▶ _Your task_
Report each line below that carries the word "yellow".

Saved data entries:
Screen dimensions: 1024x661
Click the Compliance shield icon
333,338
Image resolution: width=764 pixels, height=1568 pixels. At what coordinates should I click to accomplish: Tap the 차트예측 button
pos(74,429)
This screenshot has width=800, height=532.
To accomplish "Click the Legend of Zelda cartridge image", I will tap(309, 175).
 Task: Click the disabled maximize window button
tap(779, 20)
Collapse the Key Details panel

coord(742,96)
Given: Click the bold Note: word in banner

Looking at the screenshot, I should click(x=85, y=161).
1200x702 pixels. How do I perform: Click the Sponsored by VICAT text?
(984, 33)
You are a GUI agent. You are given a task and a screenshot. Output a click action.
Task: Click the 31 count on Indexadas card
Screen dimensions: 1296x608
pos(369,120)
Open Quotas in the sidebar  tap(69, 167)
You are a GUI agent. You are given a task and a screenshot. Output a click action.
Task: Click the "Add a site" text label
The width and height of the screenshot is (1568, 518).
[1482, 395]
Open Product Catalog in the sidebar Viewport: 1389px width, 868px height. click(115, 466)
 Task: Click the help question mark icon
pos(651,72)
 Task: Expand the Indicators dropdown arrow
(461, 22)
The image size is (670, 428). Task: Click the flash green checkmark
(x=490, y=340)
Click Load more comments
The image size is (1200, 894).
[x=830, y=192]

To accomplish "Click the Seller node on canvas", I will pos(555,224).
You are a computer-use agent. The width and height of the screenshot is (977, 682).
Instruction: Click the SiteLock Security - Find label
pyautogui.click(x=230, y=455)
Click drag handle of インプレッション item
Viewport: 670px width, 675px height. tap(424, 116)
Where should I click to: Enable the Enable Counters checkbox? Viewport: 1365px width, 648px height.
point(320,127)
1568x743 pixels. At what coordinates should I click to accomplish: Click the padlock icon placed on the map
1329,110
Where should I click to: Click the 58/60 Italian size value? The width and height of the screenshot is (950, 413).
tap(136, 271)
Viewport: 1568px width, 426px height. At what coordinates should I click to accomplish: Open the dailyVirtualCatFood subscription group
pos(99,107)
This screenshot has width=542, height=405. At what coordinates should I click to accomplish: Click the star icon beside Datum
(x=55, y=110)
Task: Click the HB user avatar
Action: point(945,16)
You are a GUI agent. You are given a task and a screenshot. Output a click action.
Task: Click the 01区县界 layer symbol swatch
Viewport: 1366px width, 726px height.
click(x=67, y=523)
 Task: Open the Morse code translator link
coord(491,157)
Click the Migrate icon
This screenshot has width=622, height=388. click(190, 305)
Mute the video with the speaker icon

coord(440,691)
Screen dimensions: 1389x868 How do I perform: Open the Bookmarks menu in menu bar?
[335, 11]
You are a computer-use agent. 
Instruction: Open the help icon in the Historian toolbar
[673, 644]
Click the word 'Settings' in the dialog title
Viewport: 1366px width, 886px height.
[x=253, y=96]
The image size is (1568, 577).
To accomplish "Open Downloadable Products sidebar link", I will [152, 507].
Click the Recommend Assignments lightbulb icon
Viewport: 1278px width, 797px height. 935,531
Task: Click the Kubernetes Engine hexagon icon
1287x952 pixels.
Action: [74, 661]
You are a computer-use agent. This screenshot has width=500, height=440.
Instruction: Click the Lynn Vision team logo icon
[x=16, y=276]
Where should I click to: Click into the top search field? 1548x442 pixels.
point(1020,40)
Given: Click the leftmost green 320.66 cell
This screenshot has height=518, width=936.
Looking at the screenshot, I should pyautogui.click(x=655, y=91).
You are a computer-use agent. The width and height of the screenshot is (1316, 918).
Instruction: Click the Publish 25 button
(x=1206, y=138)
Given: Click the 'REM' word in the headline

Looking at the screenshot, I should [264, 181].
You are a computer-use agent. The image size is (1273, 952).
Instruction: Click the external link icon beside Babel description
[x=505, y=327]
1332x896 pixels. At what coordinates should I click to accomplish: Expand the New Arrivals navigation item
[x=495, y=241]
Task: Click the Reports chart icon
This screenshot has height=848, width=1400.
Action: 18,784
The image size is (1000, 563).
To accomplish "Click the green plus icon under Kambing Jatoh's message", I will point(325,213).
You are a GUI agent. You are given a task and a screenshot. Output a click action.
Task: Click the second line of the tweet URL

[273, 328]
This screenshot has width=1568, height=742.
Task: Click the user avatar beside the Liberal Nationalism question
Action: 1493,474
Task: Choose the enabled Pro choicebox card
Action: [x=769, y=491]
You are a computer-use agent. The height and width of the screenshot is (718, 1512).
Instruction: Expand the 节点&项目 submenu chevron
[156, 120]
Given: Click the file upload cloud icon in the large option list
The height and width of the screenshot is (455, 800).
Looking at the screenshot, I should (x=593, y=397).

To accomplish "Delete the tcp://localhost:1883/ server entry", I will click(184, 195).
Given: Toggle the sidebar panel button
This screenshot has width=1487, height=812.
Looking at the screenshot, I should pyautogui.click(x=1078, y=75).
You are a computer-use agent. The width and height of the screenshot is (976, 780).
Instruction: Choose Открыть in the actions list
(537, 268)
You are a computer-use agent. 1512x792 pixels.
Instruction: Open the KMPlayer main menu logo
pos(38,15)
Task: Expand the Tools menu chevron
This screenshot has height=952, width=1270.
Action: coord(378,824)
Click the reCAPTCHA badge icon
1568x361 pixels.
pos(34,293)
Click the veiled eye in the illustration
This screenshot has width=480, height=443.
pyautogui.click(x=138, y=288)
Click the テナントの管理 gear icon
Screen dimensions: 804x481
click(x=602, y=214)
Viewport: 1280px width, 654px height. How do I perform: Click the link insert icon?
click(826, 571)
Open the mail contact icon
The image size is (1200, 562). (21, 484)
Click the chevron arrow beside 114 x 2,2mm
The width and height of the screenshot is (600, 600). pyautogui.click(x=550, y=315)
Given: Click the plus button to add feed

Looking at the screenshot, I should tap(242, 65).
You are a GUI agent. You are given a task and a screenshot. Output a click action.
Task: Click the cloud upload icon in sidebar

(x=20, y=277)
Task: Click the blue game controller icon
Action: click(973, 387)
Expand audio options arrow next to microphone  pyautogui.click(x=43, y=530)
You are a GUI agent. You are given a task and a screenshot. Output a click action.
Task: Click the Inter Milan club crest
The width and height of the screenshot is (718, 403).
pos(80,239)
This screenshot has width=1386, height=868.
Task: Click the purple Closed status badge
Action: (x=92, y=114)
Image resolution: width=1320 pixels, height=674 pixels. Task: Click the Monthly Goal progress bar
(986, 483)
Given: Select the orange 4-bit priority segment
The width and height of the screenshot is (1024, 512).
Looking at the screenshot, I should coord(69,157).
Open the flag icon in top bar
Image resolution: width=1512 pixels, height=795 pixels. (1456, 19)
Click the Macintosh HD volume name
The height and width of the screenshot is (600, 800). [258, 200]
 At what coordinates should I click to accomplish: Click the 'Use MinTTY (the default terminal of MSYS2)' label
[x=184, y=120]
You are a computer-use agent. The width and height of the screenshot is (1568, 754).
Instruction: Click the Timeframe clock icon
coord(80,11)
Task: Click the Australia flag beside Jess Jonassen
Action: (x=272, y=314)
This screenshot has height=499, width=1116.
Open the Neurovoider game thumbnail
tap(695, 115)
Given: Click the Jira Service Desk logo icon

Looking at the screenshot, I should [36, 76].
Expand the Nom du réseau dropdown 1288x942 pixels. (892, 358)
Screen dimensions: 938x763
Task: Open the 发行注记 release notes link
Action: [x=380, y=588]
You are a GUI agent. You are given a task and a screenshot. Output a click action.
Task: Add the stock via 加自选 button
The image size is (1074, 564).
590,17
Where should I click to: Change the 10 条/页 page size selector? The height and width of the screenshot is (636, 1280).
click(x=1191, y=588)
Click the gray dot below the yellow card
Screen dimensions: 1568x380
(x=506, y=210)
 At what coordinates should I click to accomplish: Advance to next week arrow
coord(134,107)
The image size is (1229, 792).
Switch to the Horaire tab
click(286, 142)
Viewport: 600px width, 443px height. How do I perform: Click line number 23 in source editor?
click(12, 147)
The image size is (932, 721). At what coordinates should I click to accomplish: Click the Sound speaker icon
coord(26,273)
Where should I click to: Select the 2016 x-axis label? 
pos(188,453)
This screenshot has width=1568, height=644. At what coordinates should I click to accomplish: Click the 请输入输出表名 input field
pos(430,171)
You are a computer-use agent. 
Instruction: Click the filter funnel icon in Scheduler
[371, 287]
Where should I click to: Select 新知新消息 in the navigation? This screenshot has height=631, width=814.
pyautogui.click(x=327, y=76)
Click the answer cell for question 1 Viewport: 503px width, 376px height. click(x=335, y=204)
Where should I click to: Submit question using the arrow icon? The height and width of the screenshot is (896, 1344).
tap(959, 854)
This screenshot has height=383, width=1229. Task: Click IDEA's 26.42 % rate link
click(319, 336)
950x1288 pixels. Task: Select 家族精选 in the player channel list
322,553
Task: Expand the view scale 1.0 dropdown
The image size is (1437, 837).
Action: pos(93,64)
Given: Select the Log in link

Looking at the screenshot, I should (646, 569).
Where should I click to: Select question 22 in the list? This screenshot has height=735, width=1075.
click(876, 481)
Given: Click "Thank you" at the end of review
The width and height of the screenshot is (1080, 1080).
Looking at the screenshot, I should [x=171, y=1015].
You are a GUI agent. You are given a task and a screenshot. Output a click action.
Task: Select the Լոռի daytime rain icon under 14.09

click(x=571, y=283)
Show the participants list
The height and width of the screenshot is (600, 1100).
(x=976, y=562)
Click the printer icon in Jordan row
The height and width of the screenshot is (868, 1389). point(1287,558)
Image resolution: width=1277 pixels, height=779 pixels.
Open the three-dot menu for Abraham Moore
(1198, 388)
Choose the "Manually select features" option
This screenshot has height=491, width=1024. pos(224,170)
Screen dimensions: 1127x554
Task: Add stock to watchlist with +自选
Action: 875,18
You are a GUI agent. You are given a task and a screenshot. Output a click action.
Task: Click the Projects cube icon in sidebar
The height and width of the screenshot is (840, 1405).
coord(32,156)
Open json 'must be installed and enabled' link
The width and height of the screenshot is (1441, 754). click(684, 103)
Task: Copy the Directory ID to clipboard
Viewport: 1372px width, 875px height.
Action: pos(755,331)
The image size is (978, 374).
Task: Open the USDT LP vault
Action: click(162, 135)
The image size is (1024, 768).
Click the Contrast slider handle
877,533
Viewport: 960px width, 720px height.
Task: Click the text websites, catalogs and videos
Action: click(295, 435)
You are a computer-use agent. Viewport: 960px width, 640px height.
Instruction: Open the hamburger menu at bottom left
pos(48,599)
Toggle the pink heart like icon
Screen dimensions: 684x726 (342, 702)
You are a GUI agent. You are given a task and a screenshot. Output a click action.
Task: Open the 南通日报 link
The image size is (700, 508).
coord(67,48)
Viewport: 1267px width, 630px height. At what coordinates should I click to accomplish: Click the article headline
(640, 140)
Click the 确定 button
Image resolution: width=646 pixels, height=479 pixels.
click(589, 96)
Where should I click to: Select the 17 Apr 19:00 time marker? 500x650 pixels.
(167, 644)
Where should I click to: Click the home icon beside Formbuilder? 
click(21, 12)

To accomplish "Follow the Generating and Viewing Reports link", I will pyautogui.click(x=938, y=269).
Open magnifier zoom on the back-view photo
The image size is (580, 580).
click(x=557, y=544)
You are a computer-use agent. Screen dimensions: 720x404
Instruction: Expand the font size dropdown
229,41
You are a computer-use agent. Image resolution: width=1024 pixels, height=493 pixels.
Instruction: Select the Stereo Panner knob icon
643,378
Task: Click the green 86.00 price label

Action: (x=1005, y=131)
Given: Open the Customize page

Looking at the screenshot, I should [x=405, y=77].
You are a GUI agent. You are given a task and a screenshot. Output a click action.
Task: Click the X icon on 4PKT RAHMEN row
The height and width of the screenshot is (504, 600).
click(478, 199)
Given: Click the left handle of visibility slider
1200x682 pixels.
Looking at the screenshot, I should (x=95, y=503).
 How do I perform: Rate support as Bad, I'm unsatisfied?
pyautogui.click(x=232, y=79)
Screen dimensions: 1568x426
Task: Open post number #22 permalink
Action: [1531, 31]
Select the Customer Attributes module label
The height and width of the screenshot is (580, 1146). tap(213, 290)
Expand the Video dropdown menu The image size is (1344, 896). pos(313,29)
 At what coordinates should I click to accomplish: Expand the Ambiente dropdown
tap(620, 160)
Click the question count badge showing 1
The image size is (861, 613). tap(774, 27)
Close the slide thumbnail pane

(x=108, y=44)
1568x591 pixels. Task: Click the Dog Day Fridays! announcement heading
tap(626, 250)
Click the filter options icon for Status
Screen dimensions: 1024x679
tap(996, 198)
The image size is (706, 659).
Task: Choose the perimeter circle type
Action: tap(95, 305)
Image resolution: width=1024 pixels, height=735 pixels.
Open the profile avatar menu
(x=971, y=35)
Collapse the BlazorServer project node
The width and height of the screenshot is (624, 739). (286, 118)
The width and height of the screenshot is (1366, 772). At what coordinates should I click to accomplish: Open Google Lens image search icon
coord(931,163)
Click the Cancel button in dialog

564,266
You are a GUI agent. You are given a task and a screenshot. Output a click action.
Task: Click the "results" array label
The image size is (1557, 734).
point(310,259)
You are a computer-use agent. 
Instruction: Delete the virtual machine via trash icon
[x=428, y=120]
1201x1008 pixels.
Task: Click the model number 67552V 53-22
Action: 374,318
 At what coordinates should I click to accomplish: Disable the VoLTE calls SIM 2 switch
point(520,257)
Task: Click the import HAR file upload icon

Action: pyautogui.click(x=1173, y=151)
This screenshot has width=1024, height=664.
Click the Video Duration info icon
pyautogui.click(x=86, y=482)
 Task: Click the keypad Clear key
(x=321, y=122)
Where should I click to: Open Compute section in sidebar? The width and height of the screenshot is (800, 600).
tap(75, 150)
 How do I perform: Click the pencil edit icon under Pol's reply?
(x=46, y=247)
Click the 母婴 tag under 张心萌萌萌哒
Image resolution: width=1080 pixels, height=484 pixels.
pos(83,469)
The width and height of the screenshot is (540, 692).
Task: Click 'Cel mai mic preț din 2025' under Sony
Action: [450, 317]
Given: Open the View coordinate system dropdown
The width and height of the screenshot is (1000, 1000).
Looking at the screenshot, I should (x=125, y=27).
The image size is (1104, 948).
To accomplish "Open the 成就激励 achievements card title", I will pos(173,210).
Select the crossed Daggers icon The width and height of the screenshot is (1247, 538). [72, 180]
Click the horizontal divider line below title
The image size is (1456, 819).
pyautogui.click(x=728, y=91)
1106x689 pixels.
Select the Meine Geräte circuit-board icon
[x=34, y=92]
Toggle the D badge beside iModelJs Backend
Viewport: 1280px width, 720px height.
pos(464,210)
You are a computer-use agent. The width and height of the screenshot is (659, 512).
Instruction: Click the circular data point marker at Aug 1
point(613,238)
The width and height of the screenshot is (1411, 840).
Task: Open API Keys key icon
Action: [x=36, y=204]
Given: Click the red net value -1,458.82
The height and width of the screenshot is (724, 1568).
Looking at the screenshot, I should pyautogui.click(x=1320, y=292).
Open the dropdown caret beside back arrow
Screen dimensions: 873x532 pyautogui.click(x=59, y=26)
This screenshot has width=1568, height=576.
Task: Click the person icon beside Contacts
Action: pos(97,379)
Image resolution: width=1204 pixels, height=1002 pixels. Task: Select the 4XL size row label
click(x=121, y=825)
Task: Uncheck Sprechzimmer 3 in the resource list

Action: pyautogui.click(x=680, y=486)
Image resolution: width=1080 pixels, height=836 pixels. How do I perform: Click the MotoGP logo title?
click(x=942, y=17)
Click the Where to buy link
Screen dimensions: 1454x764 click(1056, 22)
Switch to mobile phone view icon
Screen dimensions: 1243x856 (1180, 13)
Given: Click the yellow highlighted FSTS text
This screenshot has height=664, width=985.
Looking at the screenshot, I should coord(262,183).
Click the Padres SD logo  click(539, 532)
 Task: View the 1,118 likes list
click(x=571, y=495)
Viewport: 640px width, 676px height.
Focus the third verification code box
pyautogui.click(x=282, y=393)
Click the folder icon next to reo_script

▶ _Response_
Click the gray dot below the yellow card
Given: Click the yellow highlighted FSTS text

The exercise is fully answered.